By 16. Dezember 2019Aktuelles, Presse

Presseerklärung zum 16.12.1942
Ein Ende des Antiziganismus ist nicht absehbar!

Der Rom e. V. Köln erinnert an den Auschwitzerlass vor 77 Jahren und fordert den Schutz der Minderheiten im Land und die Einhaltung der Menschenrechte.

Vor 77 Jahren, am 16. Dezember 1942, unterzeichnete Himmler den sogenannten „Auschwitz-Erlass“. Für Rosa Demetri aus dem Kleinen Griechenmarkt 50 hieß das Anfang März 1943, sie würde „umgesiedelt“ werden. Sie war 61, nun sollte sie packen, das Nötigste, Handgepäck. Was in der Wohnung zurückblieb, kam auf eine Liste, damit es anschließend enteignet und an die „deutsche Volksgemeinschaft“ verteilt werden konnte.

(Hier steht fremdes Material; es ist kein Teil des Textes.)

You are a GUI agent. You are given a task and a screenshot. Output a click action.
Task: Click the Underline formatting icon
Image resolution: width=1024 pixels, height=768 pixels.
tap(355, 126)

Sie sei, hatte ein Aussonderungsinstitut in Berlin festgelegt, eine „Gelderari“ und „Zigeunerin (Róm aus Ungarn)“. Der Zug, in dem sie in den frühen Morgenstunden gemeinsam mit einer großen Zahl weiterer als „Zigeuner“ oder „Zigeuner-Mischling“ eingestufter Kölner saß, brachte sie nach Auschwitz- Birkenau. Das war ein Vernichtungslager. Dort verzeichnete die Lagerbürokratie für den 13. August 1943 ihren Tod.

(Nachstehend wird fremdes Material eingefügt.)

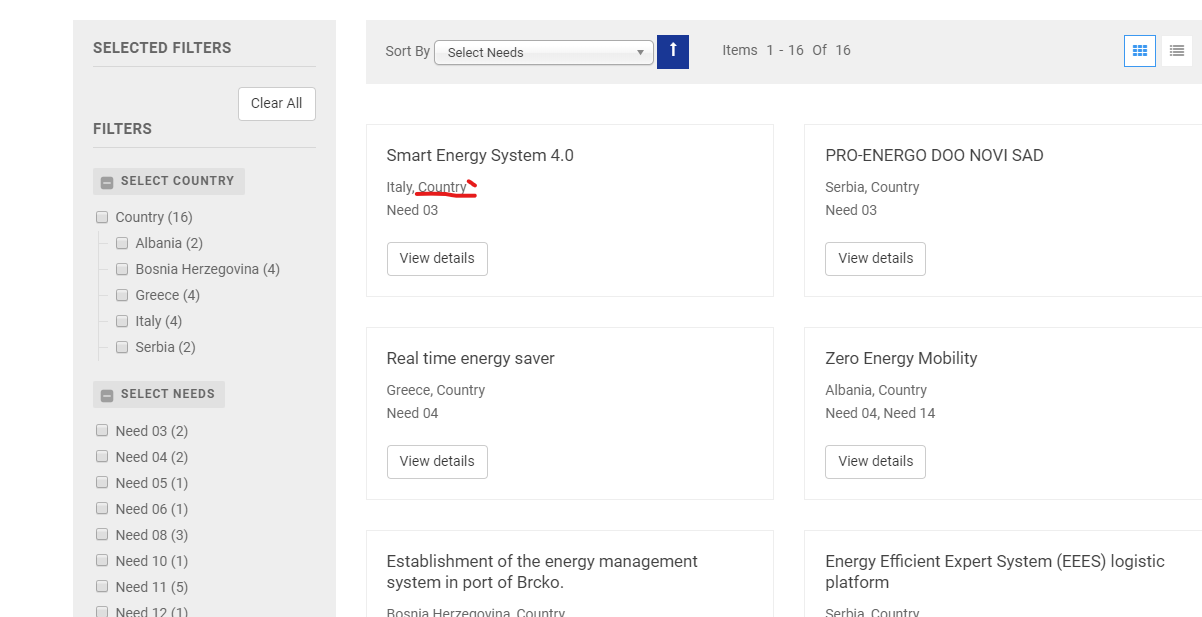This screenshot has width=1202, height=617.
Task: Collapse the Select Needs filter section
Action: pyautogui.click(x=107, y=395)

Der Jahrestag des Auschwitz-Erlasses ist dem Rom e. V. Anlass, an diese Geschichte zu erinnern. Rosa Demetri war eine von etwa 23.000 nach Auschwitz Deportierten aus der Roma-Minderheit. Es überlebten dort nur wenige. Und Auschwitz war nicht der einzige Ort der Vernichtung. Ein Vielfaches dieser Zahl wäre zu nennen für die Gesamtheit der europäischen Roma-Minderheit, denn die Massenverbrechen der Nazis ereigneten sich überall in Europa, wo sie das Sagen hatten. Ihr Ziel war die genozidale Auslöschung der Minderheit, wie es das Ziel der nazistischen Verbrechen an der jüdischen Minderheit war.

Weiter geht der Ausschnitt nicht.